* PROBLEM DETAILS *
Please return every line below that contains the string "Стан".

------

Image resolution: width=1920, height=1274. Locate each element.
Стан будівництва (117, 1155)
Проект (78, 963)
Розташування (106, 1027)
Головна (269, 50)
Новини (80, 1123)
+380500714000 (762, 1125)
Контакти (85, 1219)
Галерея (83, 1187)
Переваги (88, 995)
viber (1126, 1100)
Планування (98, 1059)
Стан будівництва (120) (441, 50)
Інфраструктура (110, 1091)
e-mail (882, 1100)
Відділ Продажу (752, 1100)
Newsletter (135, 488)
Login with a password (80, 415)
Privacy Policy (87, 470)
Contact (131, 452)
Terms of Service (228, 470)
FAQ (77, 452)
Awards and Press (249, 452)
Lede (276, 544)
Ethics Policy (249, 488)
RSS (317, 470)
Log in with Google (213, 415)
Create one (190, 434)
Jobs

------

* OUTPUT BELOW *
Стан будівництва (117, 1155)
Стан будівництва (120) (441, 50)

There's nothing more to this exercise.